START Dataset records

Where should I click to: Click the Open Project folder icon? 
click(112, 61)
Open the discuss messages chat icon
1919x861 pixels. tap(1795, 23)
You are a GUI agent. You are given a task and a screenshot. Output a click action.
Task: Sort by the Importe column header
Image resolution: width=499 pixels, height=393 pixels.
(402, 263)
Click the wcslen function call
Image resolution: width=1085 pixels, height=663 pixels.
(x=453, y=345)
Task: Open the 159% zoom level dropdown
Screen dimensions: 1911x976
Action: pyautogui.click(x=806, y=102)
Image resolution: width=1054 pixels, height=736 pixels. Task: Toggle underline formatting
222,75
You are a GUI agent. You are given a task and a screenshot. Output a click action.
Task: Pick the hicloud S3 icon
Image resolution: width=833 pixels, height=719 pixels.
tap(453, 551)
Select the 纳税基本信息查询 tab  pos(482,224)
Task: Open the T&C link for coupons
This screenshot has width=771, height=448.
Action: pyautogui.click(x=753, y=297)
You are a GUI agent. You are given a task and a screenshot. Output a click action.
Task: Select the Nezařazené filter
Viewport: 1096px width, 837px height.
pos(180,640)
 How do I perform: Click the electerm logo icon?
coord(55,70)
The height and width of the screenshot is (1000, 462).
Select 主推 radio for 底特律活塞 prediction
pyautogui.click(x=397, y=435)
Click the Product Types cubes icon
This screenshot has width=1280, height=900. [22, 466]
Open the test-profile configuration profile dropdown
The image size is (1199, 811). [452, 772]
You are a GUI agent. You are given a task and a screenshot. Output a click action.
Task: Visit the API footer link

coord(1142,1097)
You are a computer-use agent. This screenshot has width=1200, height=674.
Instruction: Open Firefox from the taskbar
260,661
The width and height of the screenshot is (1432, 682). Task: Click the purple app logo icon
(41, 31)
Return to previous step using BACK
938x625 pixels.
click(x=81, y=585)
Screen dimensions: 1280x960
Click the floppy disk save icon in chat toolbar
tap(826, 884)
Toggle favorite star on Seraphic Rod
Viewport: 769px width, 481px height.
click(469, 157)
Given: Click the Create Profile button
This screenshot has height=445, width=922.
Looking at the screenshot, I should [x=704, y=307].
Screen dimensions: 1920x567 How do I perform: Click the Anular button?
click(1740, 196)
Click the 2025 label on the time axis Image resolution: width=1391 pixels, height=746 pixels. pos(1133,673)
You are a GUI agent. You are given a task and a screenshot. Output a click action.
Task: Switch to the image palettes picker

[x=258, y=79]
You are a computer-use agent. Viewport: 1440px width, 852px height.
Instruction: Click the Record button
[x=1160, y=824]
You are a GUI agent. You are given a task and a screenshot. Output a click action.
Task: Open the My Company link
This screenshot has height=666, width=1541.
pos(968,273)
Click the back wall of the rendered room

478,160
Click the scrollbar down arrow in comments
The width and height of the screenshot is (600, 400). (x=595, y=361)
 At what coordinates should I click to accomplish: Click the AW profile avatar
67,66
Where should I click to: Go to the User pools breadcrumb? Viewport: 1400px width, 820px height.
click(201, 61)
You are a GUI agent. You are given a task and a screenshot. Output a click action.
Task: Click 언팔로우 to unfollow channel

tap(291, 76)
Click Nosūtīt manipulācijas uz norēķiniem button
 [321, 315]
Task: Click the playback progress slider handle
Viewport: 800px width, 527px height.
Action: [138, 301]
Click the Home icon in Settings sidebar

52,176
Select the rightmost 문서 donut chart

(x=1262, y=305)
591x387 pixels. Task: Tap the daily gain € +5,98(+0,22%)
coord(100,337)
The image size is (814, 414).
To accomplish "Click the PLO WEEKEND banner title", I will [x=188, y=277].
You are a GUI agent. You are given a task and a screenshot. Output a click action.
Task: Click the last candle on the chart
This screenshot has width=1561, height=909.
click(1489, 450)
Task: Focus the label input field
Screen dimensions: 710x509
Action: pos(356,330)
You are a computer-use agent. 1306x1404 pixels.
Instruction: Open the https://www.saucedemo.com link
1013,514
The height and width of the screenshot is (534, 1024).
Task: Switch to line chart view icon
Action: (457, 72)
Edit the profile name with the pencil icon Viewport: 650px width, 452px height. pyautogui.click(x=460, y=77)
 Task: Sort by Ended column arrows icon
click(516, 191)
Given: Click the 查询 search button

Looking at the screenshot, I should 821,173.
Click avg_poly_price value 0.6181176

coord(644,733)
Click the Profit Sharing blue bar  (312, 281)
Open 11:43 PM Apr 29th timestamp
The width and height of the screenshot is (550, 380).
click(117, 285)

END Dataset records

▸ Exercise requirements
Give every entry again in full, precisely as written above.

▸ Solution below
Where should I click to: Click the Open Project folder icon? 
click(112, 61)
Open the discuss messages chat icon
1919x861 pixels. tap(1795, 23)
You are a GUI agent. You are given a task and a screenshot. Output a click action.
Task: Sort by the Importe column header
Image resolution: width=499 pixels, height=393 pixels.
(402, 263)
Click the wcslen function call
Image resolution: width=1085 pixels, height=663 pixels.
(x=453, y=345)
Task: Open the 159% zoom level dropdown
Screen dimensions: 1911x976
Action: pyautogui.click(x=806, y=102)
Image resolution: width=1054 pixels, height=736 pixels. Task: Toggle underline formatting
222,75
You are a GUI agent. You are given a task and a screenshot. Output a click action.
Task: Pick the hicloud S3 icon
Image resolution: width=833 pixels, height=719 pixels.
tap(453, 551)
Select the 纳税基本信息查询 tab  pos(482,224)
Task: Open the T&C link for coupons
This screenshot has width=771, height=448.
Action: pyautogui.click(x=753, y=297)
You are a GUI agent. You are given a task and a screenshot. Output a click action.
Task: Select the Nezařazené filter
Viewport: 1096px width, 837px height.
pos(180,640)
 How do I perform: Click the electerm logo icon?
coord(55,70)
The height and width of the screenshot is (1000, 462).
Select 主推 radio for 底特律活塞 prediction
pyautogui.click(x=397, y=435)
Click the Product Types cubes icon
This screenshot has width=1280, height=900. [22, 466]
Open the test-profile configuration profile dropdown
The image size is (1199, 811). [452, 772]
You are a GUI agent. You are given a task and a screenshot. Output a click action.
Task: Visit the API footer link

coord(1142,1097)
You are a computer-use agent. This screenshot has width=1200, height=674.
Instruction: Open Firefox from the taskbar
260,661
The width and height of the screenshot is (1432, 682). Task: Click the purple app logo icon
(41, 31)
Return to previous step using BACK
938x625 pixels.
click(x=81, y=585)
Screen dimensions: 1280x960
Click the floppy disk save icon in chat toolbar
tap(826, 884)
Toggle favorite star on Seraphic Rod
Viewport: 769px width, 481px height.
click(469, 157)
Given: Click the Create Profile button
This screenshot has height=445, width=922.
Looking at the screenshot, I should [x=704, y=307].
Screen dimensions: 1920x567 How do I perform: Click the Anular button?
click(1740, 196)
Click the 2025 label on the time axis Image resolution: width=1391 pixels, height=746 pixels. pos(1133,673)
You are a GUI agent. You are given a task and a screenshot. Output a click action.
Task: Switch to the image palettes picker

[x=258, y=79]
You are a computer-use agent. Viewport: 1440px width, 852px height.
Instruction: Click the Record button
[x=1160, y=824]
You are a GUI agent. You are given a task and a screenshot. Output a click action.
Task: Open the My Company link
This screenshot has height=666, width=1541.
pos(968,273)
Click the back wall of the rendered room

478,160
Click the scrollbar down arrow in comments
The width and height of the screenshot is (600, 400). (x=595, y=361)
 At what coordinates should I click to accomplish: Click the AW profile avatar
67,66
Where should I click to: Go to the User pools breadcrumb? Viewport: 1400px width, 820px height.
click(201, 61)
You are a GUI agent. You are given a task and a screenshot. Output a click action.
Task: Click 언팔로우 to unfollow channel

tap(291, 76)
Click Nosūtīt manipulācijas uz norēķiniem button
 [321, 315]
Task: Click the playback progress slider handle
Viewport: 800px width, 527px height.
Action: [138, 301]
Click the Home icon in Settings sidebar

52,176
Select the rightmost 문서 donut chart

(x=1262, y=305)
591x387 pixels. Task: Tap the daily gain € +5,98(+0,22%)
coord(100,337)
The image size is (814, 414).
To accomplish "Click the PLO WEEKEND banner title", I will [x=188, y=277].
You are a GUI agent. You are given a task and a screenshot. Output a click action.
Task: Click the last candle on the chart
This screenshot has width=1561, height=909.
click(1489, 450)
Task: Focus the label input field
Screen dimensions: 710x509
Action: pos(356,330)
You are a computer-use agent. 1306x1404 pixels.
Instruction: Open the https://www.saucedemo.com link
1013,514
The height and width of the screenshot is (534, 1024).
Task: Switch to line chart view icon
Action: (457, 72)
Edit the profile name with the pencil icon Viewport: 650px width, 452px height. pyautogui.click(x=460, y=77)
 Task: Sort by Ended column arrows icon
click(516, 191)
Given: Click the 查询 search button

Looking at the screenshot, I should 821,173.
Click avg_poly_price value 0.6181176

coord(644,733)
Click the Profit Sharing blue bar  (312, 281)
Open 11:43 PM Apr 29th timestamp
The width and height of the screenshot is (550, 380).
click(117, 285)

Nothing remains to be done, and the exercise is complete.